Mola Mola Tambaqui Roon vs Separate Streamers

I'm currently using my Mola Mola Tambaqui with Roon streaming Tidal.

Has anyone added a separate streamer such as the Auralic Aries G2/2.1 or the Lumin U1?  If so, was differences did you hear with the streamer addition?  Is it worthwhile?  

I'd love to hear feedback from other Tambaqui owners.



The FPGA based DAC was first created by Andreas Koch at Playback Designs. Everyone else is following his coattails. Nagra decided to just buy the boards from PBD instead of creating their own, such as PS Audio (Ted Smith). I read somewhere that Ted spent time with Andreas to learn how to do FPGA.

These 2 videos are informative on the history of digital.

E89: Andreas Koch and Digital Recording (

E93: More with Andreas Koch! (

I think doing digital correctly is complicated and I question the credentials of almost every company charging an arm and a leg for their DACs. At least with Andreas I can justify paying for his knowledge.

One reason I bought the Schitt Yggi+ LIM and the OG was because of the long digital history of the designer, Mike Moffat.

I will get one more DAC in the future and that will be either a PBD or Rockna, because of the designers.

BTW - the implementation of the Tambaqui was first done around 2006 by Bruno P. This was for the Makua preamp’s optional DAC module. The Tambaqui was the result of customers asking for an external DAC.

There was in interview on ASR web site were Bruno said this


good stuff @yyzsantabarbara ! Thanks.

What do you know of the new products by Master Fidelity, the Nadac D and Nadac C?  Reviews are over the top.

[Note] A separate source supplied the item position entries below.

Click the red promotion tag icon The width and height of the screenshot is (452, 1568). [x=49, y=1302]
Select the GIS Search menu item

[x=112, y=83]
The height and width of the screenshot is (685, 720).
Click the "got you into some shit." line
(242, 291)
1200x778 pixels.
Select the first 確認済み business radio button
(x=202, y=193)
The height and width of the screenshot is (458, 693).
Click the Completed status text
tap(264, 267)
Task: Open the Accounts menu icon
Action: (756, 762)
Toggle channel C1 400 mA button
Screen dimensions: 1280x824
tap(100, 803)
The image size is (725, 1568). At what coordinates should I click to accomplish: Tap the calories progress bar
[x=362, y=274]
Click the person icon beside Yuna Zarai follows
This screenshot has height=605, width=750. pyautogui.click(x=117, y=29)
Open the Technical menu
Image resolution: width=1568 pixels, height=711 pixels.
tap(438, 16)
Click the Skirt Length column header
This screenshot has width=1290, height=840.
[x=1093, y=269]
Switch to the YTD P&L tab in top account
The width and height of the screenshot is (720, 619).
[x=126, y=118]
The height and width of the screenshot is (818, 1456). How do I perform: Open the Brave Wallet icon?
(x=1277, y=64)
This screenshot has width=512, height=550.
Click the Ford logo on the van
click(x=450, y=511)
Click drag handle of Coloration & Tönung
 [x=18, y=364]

@fastfreight I have not heard anything about those 2 new DACs. Now I have something to read while I waste time at work.


Very interesting history.  I use FPGA chips (maybe even the same chips; that's how flexible they are) in certain industrial applications related to the oil field. They are great for small scale production because you can use the same chip lots of different ways and (as the "field" part says) alter them for bugs on the fly even after deployment.  Very useful for prototypes, too.  This is why a lot of high end audio people use them -- there are just not that many units being sold, so a custom-designed chip is not practical.

The problem with them, however, is they are general purpose.  It's like a a really good adjustable crescent wrench. It's excellent and can be used for whatever, but just isn't as good as a wrench or ratchet just for that particular bolt.

I'm not joking that I probably use the same exact chipset in a giant rotary directional drill that is used in a nuclear missile, the Nagra HD DAC X, a Lamborghini, and your favorite bespoke DAC.

They are also energy hogs, hot, and (with some exceptions) very electronically noisy.  All that can be compensated for, but can poise problems on implementation, especially in audio equipment.

Anyway, long way of saying, all things being equal, I'd take a custom chipset over a FPGA set, any day -- assuming I have a chip set that fits my bolt, so to speak (which is a giant assumption, as that may not be practical when you make 100 units of something).